### Page extract:
The couple quickly settled in. Nasser had arranged a modest allowance for them, and Marwan added to it his salary as a junior
employee at the Egyptian embassy in London. He also began his studies, and Mona took care of the home and raised their boy, Gamal. Their relationship was a good one. Mona loved Ashraf, even revered him. And Marwan, even if he didn't love her in the same way, at least remained faithful. London, however, was a city of infinite temptations, and Ashraf Marwan was easily tempted. Soon after their arrival, he was spotted at the card tables of the Playboy Club, the most grandiose casino in the city, which, since its opening in 1965, had become a magnet for those wealthy enough to play there. Marwan wasn't among them, but he somehow managed to get the most out of what London offered, and to feed his fondness for gambling.

But he was careless, and soon his behavior caught the attention, and fierce disapproval, of Nasser. With his own two hands, Ashraf Marwan precipitated the greatest crisis that ever took place between them—and he nearly lost everything he had gained.

### What is required:
In the passage about Ashraf Marwan, rewrite the part that opens with "But he was careless, and" and closes with "he had gained.", replacing "greatest crisis" with "worst crisis".

Entries on where items appear:

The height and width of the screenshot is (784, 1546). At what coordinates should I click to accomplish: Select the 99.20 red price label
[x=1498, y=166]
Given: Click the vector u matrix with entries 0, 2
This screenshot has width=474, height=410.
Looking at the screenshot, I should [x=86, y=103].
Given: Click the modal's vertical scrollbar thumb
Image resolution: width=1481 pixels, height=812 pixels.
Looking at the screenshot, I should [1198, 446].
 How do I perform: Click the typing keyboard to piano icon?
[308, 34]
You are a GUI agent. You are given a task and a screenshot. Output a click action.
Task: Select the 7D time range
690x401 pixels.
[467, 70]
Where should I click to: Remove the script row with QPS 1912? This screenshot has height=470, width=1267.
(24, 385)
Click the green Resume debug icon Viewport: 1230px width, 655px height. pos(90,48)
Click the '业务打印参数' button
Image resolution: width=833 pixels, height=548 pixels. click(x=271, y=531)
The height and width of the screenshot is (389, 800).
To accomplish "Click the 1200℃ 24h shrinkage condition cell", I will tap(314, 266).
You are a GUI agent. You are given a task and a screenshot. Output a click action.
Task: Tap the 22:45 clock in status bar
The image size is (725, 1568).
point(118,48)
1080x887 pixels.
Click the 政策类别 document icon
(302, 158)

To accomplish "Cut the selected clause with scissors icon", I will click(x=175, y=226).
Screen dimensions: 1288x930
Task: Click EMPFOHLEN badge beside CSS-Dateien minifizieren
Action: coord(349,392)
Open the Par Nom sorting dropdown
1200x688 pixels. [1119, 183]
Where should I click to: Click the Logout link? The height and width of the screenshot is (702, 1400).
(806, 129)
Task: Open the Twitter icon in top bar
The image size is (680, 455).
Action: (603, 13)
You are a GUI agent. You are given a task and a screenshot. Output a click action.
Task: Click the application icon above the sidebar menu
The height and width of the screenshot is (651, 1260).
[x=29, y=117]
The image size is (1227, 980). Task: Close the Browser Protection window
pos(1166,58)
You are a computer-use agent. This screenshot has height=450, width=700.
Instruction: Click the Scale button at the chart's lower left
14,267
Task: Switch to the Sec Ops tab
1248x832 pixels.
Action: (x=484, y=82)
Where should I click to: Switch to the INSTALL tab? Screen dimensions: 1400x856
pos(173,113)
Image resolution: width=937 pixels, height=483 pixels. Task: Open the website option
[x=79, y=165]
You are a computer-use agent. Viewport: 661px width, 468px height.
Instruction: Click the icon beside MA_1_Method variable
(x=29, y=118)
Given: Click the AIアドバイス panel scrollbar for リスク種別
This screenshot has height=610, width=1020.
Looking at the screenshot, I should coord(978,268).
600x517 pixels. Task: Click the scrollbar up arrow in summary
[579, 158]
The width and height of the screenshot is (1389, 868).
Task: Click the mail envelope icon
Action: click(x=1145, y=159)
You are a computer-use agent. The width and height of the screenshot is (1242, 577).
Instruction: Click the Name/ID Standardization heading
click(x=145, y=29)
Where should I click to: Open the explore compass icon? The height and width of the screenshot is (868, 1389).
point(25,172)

### Right answer:
But he was careless, and soon his behavior caught the attention, and fierce disapproval, of Nasser. With his own two hands, Ashraf Marwan precipitated the worst crisis that ever took place between them—and he nearly lost everything he had gained.